WORK TO BE COMPLETED: Return every line from the records below in which the word "will" is found.

+++ INPUT DATA

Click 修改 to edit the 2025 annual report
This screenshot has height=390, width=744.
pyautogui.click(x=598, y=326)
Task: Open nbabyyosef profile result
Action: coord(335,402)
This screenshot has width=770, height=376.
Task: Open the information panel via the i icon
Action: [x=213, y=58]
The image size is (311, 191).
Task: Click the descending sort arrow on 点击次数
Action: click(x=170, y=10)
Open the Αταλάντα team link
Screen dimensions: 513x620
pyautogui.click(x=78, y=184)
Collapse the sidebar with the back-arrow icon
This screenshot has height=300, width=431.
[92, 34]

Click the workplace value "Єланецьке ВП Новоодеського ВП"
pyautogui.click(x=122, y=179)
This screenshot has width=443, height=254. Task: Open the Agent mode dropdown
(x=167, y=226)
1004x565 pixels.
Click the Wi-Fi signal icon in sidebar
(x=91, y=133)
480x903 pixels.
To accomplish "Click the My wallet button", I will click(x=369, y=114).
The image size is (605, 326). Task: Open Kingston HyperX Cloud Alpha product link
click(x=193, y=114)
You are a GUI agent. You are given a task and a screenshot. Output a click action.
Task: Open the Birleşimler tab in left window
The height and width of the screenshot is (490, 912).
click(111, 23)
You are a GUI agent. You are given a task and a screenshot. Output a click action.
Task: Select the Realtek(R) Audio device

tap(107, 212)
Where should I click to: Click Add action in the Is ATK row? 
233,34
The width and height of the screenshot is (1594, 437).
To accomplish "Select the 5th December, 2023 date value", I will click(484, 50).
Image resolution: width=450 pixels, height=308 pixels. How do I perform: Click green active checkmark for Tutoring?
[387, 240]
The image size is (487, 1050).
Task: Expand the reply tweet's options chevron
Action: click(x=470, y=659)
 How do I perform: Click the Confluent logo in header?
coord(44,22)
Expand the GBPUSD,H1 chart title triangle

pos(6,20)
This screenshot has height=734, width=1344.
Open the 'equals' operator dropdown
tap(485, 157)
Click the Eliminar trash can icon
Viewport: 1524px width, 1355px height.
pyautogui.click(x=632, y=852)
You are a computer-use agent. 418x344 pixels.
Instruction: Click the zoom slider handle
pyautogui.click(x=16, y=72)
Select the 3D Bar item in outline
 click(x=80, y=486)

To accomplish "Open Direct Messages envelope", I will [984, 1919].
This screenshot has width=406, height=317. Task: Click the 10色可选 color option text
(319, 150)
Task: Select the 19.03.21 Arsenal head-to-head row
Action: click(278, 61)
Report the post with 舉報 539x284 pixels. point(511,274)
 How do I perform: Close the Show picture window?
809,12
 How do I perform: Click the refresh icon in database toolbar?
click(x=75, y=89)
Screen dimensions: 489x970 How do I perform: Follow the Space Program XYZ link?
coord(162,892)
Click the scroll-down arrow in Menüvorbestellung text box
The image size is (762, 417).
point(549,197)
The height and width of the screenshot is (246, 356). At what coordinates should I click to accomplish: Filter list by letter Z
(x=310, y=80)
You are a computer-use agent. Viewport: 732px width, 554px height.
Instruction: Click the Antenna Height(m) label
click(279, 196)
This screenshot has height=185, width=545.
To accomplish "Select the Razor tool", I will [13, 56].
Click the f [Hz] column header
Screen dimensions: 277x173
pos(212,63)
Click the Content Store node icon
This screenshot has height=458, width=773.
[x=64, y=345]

++++++

RESULT OF THE TASK:
To accomplish "Click the My wallet button", I will click(x=369, y=114).
To accomplish "Select the 5th December, 2023 date value", I will click(484, 50).
To accomplish "Open Direct Messages envelope", I will [984, 1919].
To accomplish "Select the Razor tool", I will [13, 56].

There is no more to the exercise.